More than a hundred protesters gathered outside the headquarters of Tokyo Electric Power Company (TEPCO) on April 15, with banners reading “No Nukes” and “Nuclear Kills All Life.” Demonstrators demanded a halt to Japan’s nuclear development plans, as well as protesting the compensation package announced by TEPCO to those affected by the Fukushima disaster—$12,000 to families of two or more members and $9,000 for people living alone. (NTD TV, April 15) The protest came as the government admitted the area around Fukushima could be uninhabitable for nearly a generation. Kenichi Matsumoto, an aide to Prim Minister Naoto Kan, said (in a classically Orwellian construction) that the contamination will “momentarily”* bar the area’s human habitability for between “10 and 20 years.” (AGI, April 13)
A nuclear expert has warned that it might be a century before melting fuel rods can be safely removed from the Fukushima plant. “As the water leaks out, you keep on pouring water in, so this leak will go on for ever,” said Dr John Price, a former member of the Safety Policy Unit at the UK’s National Nuclear Corporation. “There has to be some way of dealing with it. The water is connecting in tunnels and concrete-lined pits at the moment and the question is whether they can pump it back. The final thing is that the reactors will have to be closed and the fuel removed, and that is 50 to 100 years away. It means that the workers and the site will have to be intensely controlled for a very long period of time.” (Radio Australia, April 1)
In Taipei, Taiwan, a small group of activists staged an anti-nuclear demonstration on April 15, ahead of a nationwide protest slated for April 30. Members of the Green Citizen’s Action Alliance gathered in front of the Ministry of Economic Affairs to demand the government stop construction of Taiwan’s fourth nuclear power plant and halt operations at the three existing plants. (Taipei Times, April 16)
At Jaitapur in India‘s Maharashtra state, local farmers have stepped up their protests against a planned nuclear power plant. Opponents note the area was hit by 95 earthquakes from 1985 to 2005. Indian officials counter most were minor and that the plant’s clifftop location would offer protection from tsunamis. But the Jaitapur project is only one part of a major thrust of planned nuclear development in India. Delhi’s nuclear ambitions over the next generation are second only to China’s, with a quarter of the nation’s electricity slated to come from atomic reactors by 2050. (NYT, April 15)
Anti-nuclear protesters demonstrated outside the California Public Utilities Commission (PUC) meeting in San Francisco on April 14, demanding that no new plants be built and licenses for the state’s existing plants not be renewed. Several made the connection between Pacific Gas and Electric’s nuclear power plant at Diablo Canyon and the company’s deadly natural gas pipeline explosion in San Bruno last year. (KGO, San Francisco, April 14)

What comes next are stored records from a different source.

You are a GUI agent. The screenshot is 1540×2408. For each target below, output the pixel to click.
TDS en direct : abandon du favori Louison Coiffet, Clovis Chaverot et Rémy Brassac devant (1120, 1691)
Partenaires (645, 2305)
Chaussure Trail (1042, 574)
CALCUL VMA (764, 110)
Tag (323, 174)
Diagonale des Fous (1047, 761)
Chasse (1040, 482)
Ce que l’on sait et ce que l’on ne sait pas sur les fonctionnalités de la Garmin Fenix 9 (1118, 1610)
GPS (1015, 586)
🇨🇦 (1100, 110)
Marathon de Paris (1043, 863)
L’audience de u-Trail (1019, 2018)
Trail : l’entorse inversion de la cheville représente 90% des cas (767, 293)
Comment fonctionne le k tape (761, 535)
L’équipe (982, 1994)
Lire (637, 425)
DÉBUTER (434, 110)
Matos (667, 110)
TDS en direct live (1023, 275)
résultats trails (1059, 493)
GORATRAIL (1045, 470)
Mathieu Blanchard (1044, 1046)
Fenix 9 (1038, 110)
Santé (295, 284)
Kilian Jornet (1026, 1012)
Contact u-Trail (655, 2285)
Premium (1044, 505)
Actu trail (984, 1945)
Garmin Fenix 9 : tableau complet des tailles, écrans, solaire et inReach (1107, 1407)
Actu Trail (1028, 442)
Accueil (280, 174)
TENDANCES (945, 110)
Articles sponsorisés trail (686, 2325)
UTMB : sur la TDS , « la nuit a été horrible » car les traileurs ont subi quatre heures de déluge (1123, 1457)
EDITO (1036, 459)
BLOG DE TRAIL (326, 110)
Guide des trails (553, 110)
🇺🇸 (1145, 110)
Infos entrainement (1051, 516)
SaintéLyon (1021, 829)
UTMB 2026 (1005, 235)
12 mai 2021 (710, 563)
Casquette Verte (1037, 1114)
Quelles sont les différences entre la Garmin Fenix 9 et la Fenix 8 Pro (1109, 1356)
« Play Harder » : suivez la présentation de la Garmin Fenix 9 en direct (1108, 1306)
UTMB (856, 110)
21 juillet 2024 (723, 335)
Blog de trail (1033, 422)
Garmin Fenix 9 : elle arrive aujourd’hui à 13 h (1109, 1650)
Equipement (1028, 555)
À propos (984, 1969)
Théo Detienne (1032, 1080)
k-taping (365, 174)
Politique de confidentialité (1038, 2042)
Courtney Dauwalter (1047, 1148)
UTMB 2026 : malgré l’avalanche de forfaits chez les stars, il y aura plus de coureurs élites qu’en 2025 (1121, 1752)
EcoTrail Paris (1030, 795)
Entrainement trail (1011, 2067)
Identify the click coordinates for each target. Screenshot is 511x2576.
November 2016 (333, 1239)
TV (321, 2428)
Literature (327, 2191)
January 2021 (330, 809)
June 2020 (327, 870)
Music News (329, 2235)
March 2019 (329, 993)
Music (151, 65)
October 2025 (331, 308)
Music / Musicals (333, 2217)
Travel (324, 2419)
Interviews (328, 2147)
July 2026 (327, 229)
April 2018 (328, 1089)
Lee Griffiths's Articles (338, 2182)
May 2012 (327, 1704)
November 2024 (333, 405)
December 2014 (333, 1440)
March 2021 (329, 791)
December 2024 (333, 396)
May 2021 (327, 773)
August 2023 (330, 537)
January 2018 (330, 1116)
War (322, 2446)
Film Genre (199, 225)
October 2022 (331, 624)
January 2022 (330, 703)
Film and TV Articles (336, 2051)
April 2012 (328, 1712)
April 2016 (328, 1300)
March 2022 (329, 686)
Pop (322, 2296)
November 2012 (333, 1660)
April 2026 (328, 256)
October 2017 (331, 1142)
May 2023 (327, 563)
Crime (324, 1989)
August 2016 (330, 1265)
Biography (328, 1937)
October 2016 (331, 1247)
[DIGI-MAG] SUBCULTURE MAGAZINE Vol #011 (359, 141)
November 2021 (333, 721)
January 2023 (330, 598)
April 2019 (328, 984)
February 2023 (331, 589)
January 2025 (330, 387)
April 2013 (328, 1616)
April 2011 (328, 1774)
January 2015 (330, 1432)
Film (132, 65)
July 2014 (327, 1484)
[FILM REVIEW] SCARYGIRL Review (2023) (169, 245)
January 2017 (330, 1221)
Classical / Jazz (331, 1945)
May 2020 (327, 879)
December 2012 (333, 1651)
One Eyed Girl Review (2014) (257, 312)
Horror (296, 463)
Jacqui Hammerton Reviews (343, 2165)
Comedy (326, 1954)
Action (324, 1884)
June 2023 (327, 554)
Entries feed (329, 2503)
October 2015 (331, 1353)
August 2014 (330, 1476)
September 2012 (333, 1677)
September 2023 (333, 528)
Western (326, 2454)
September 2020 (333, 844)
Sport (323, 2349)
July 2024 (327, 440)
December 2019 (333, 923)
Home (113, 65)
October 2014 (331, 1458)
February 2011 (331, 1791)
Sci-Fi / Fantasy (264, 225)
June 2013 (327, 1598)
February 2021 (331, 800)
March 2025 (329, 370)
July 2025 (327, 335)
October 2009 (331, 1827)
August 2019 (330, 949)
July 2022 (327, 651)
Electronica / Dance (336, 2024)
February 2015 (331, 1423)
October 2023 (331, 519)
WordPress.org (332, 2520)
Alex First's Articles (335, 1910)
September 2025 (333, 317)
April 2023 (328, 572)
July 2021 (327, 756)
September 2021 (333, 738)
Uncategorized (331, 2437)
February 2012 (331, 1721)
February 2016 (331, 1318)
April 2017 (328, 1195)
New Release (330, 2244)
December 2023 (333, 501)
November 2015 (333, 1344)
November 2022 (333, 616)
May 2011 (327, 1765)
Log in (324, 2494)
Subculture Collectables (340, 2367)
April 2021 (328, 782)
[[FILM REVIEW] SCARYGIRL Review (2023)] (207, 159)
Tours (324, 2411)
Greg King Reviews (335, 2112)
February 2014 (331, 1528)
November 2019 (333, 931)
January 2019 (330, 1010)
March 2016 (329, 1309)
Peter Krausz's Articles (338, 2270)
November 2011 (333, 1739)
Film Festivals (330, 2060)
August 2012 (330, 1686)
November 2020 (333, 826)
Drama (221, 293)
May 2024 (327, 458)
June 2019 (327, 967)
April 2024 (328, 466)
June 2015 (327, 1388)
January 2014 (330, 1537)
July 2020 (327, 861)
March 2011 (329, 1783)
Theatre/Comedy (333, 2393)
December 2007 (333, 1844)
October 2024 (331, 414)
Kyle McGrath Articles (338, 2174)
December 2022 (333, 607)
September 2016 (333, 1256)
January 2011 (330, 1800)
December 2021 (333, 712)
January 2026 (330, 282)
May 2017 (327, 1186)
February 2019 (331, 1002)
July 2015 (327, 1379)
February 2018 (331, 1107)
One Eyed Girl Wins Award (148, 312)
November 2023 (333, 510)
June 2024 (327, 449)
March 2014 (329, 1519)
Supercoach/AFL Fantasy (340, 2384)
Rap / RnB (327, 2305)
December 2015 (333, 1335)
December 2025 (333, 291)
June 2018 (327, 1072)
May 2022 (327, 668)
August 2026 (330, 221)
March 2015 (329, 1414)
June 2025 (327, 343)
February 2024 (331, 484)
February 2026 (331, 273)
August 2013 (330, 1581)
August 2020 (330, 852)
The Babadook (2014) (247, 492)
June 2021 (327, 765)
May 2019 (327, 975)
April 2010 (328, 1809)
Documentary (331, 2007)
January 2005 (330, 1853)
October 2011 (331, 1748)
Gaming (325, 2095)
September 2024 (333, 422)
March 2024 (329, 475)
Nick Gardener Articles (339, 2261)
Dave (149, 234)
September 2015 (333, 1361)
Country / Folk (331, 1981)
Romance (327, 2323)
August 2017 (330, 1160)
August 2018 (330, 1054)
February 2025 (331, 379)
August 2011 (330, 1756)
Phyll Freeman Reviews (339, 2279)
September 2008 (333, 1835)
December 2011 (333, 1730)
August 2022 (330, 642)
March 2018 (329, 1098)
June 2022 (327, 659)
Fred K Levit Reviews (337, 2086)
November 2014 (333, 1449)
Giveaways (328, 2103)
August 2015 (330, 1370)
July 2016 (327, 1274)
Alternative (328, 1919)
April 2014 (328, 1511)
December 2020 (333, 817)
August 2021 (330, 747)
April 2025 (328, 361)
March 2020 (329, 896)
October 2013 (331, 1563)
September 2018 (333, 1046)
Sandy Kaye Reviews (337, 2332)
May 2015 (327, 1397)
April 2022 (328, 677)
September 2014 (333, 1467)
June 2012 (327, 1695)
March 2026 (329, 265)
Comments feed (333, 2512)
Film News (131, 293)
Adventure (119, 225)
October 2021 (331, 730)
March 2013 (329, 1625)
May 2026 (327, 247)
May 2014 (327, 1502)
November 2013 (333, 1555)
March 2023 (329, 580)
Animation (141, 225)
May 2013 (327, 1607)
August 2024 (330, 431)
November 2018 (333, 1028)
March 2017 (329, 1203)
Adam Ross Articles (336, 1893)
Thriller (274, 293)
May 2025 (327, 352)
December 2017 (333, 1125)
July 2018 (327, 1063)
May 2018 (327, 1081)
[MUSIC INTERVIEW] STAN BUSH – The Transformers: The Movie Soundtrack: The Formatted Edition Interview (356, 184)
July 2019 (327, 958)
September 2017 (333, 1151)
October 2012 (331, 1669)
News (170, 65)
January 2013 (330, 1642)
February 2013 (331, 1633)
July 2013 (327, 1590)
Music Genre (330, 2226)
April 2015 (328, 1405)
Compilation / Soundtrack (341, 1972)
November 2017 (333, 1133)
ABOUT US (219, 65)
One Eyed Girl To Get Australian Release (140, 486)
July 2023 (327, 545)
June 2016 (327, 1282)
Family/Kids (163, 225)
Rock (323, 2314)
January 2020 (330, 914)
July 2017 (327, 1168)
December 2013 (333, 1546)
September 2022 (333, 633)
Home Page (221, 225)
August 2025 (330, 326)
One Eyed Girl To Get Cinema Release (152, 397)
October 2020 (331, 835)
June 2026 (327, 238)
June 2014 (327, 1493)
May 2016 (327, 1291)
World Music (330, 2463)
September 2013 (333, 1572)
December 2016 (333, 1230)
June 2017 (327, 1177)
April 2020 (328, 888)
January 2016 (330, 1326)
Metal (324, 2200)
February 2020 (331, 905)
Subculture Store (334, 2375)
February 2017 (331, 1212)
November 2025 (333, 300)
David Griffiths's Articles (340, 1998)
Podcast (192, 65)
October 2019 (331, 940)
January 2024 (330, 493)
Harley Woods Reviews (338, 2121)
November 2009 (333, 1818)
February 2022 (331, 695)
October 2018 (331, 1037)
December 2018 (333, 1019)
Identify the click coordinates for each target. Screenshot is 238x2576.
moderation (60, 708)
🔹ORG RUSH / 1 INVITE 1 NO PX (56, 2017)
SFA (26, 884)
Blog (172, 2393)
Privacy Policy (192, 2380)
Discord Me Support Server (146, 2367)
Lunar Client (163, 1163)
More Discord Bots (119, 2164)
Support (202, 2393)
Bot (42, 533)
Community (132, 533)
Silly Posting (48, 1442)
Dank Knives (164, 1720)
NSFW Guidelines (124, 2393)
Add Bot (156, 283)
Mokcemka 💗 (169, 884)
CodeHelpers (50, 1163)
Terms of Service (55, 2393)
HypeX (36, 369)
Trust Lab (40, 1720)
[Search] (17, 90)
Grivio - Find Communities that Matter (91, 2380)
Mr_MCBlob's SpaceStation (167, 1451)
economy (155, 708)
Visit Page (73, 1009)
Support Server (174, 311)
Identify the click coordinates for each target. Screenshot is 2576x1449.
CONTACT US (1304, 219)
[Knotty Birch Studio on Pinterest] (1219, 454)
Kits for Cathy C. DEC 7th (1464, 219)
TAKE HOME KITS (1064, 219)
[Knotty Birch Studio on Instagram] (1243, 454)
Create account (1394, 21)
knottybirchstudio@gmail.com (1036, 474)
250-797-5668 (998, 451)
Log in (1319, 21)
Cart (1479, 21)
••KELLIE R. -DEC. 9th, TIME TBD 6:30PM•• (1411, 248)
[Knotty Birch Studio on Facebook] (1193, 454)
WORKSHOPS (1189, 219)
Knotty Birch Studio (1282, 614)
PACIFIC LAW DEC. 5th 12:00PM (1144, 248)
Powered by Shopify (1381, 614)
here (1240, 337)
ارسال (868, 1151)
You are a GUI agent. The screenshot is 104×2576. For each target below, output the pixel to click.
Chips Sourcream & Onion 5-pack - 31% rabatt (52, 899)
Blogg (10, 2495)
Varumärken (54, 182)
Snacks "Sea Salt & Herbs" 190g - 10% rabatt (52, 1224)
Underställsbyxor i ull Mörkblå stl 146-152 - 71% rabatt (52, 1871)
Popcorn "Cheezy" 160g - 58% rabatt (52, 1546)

In the Northeast, anti-nuclear activists began a cross-country march from New York state’s Indian Point nuclear complex to the Vermont Yankee plant. The “Peace Pilgrimage for a Nuclear-Free World” is intended to express solidarity with the victims of Fukushima as well as oppose nuclear power in the United States. (Peekskill-Cortlandt Patch, April 14)
See our last post on the Fukushima disaster.
* This word was presumably translated from Japanese to Italian by AGI, and then into English for AGI’s English-language service. We can hope the original was closer to something like “temporarily.”